The role of platelet reactivity in thrombogenesis (II)

Platelet aggregation is an important phenomenon in the first step of thrombogenesis. When platelets aggregate, ADP and other platelet aggregating and vasoactive substances may release. We reported that an injection of ADP caused pulmonary thromboembolism in rats associated with transient effects including thrombocytopenia, apnea, arrhythmia, rise in central venous pressure and fall in arterial blood pressure, while these changes were less severe in SHRs. In this study, platelet aggregability and thrombogenic tendency in response to ADP were analysed in SHRs in comparison with those in the control rats. 30 Wistar rats (control) and 30 SHRs (20-30 weeks old) were used.
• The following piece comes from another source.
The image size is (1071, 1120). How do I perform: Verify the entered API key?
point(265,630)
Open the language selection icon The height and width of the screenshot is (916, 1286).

Blood samples were taken from carotid artery cannula for an analysis of platelet count, platelet volume and platelet aggregation by ADP. ADP (1mg/kg) was injected rapidly into the jugular vein of anesthetized rats. After ADP injection, blood samples were taken at 30sec, 3, 10, 20 and 30min. ECG and respiration were recorded continuously. Before ADP injection, platelet count (control; 53.1, SHR; 53.0×104/μl), the mode related platelet volume (control; 2.6, SHR; 2.7μ3) and platelet ADP content (control; 2.4, SHR; 2.7μmoles/1011pl.) were not different between the two groups. Maximum intensity of ADP (10μM) aggregation was significantly lower in SHR (39.4±4.8%) than in the control (50.3±5.1%) (p<0.05). After the injection, platelet count decreased to 59.7% of preinjection level at 30sec (p<0.01) and returned to 93.8% at 3min in the control; 90.5% at 30sec (p<0.01) and 74.9% at 3min in SHR. Platelet ADP content decreased to 61% at 10min in the control, while little change in SHR. Arrhythmia and apnea observed after ADP injection were significantly longer continued in the control (p<0.01). Histological study revealed that pulmonary microvasculature was frequently filled with platelet thrombi in the control and seldom in SHR. The lower incidence in pulmonary microthromboembolism in SHR might be related to its in vitro hypoaggregability of platelet due to the insufficient release reaction. The lower response of platelet might be explained by exhaustion under hypertensive stress, though further investigation is required.